The result of this thinking was the 1992 Renault Safrane(3). In place of the 25’s chiselled edges, the Safrane had a curvaceous ‘organic’ style that was becoming highly popular in the early 1990s. It reverted to a six-light bodystyle and adopted a ‘bustle’ tail that seemed to be an attempt to downplay the fact that it was still a hatchback and give it a more conservative side profile.
It was a clean and, some might even say elegant looking car. Had it not carried the Renault diamond on its nose, however, it could easily have been from any number of European or even Japanese automakers. The smooth lower bodysides and, in particular, the rear wheel arch treatment, were reminiscent of the 1986 Opel Omega A. The faired-in front end with a shallow slot grille was wholly generic. The only even remotely distinctive element of the styling was the full-width red and smoked grey light bar across the tail. This was a car that seemed designed to obfuscate its origins, not to display them with any pride.
Although the design of the Safrane is often attributed to Patrick le Quément’s oversight, the styling was almost 95% complete when he joined the company in 1987, as he told Driven To Write recently: “The design had come from a talented designer named Joji Nagashima, who moved on to BMW. I attempted to fix the front and rear ends, but that was all I could evolve, as the original version was even more bland. That is something that happens when you change jobs; you inherit your predecessors’ design.”

● Work to do
Continue the passage on the Renault Safrane's styling from its last sentence. The rows come from a different source than the passage on the Renault Safrane.

● Recorded data
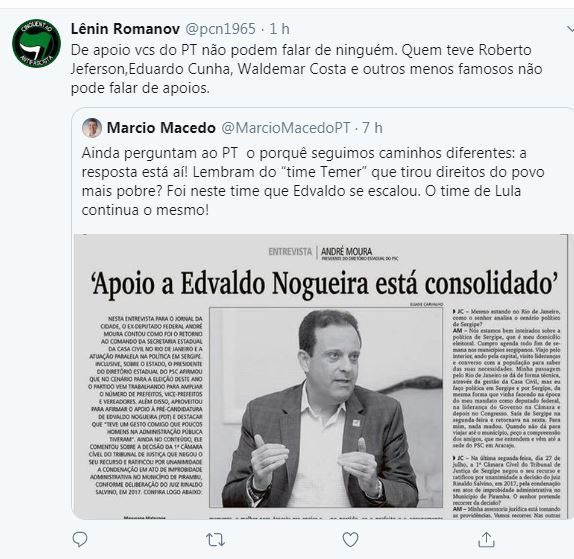This screenshot has width=574, height=559.
Task: Open Lênin Romanov's antifascist flag avatar
Action: (x=36, y=43)
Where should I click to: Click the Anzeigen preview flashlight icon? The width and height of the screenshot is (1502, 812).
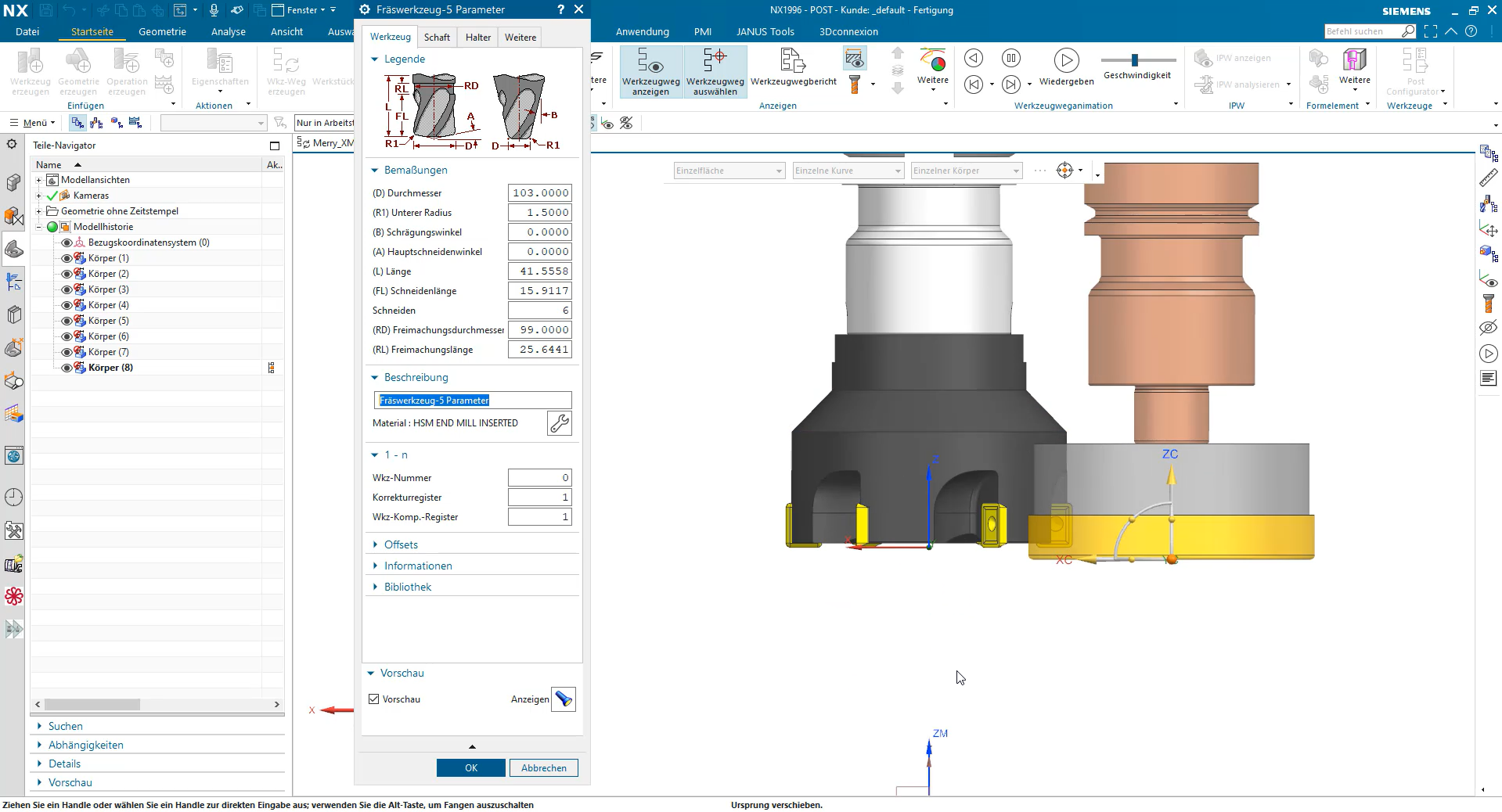564,699
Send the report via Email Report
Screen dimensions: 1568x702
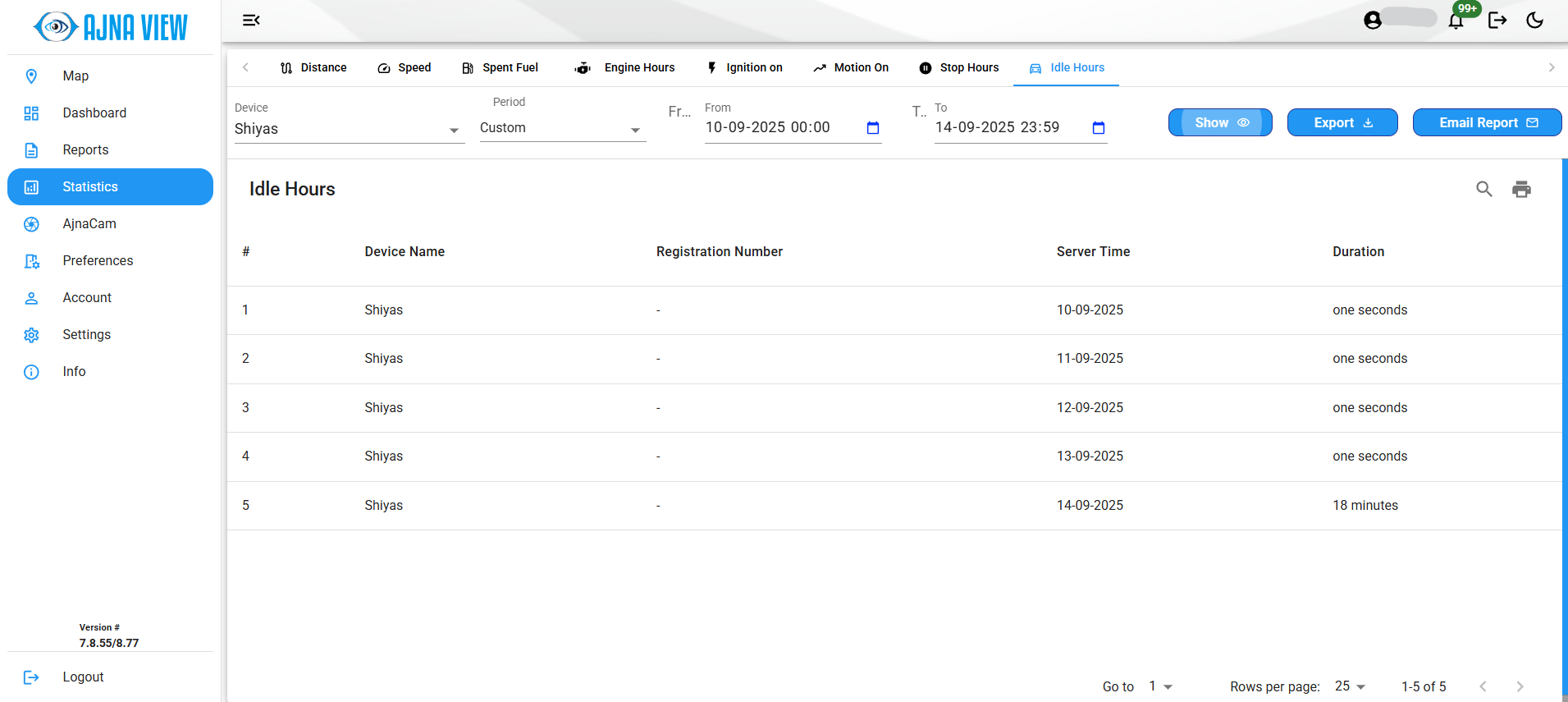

● Exercise output
The Safrane was unveiled at the Geneva motor show in March 1992, where it was (or should have been) the most significant new car shown. Its understated looks notwithstanding, the Safrane was an all-new model. It ditched the 25’s longitudinal engine installation for a space-saving transverse layout and adopted a new multi-link rear suspension set-up. It was roughly 50mm (2”) longer than its predecessor in both wheelbase and overall length, which were 2,765mm (108¾”) and 4,768mm (187¾”) respectively.
The Safrane’s petrol engine range was largely carried over from the 25 and comprised a 1,995cc eight-valve four producing 105bhp (78kW), a 2,165cc twelve-valve four producing 135bhp (101kW) and a range-topping 2,963cc V6 producing 165bhp (123kW). Two diesel engines were also offered, both inline-four units, in 2,068cc 87bhp (65kW) and 2,499cc 111bhp (83kW) capacities and power outputs. The V6 petrol engine was offered with the option of Renault’s Quadra four-wheel-drive system.
Car Magazine first drove the Safrane in the spring of 1992 and reported its findings in the April issue of the magazine. Reviewer Paul Horrell described the styling as “rounded and neat but undistinguished.” Thanks to its transverse engine installation, it was “roomy in every dimension, with the exception of rear headroom.” The range-topping RXE model tested came “with every conceivable item of equipment except leather trim.” This was a mixed blessing as there were “so many buttons and switches it can all seem a bit bewildering.” For example, the electrically adjustable front seats each had a total of thirteen buttons to play with.
The V6 engine was “pleasantly refined” but the five-speed manual gearbox was “unsatisfactorily sticky and vague” and the car suffered from a “very jerky driveline as you come on and off the throttle” in traffic. The ride was “biased towards the soft” but seemed underdamped, tending to float on undulating road surfaces. The switchable two-stage dampers, when set to ‘firm’, caused the ride to be “unpleasantly ragged.” The speed-dependent power steering “weighs up nicely at motorway speed but could do with more feel of the road.” Overall, the Safrane was no match for the Peugeot 605, which was “far more fluent, thanks to better damping.”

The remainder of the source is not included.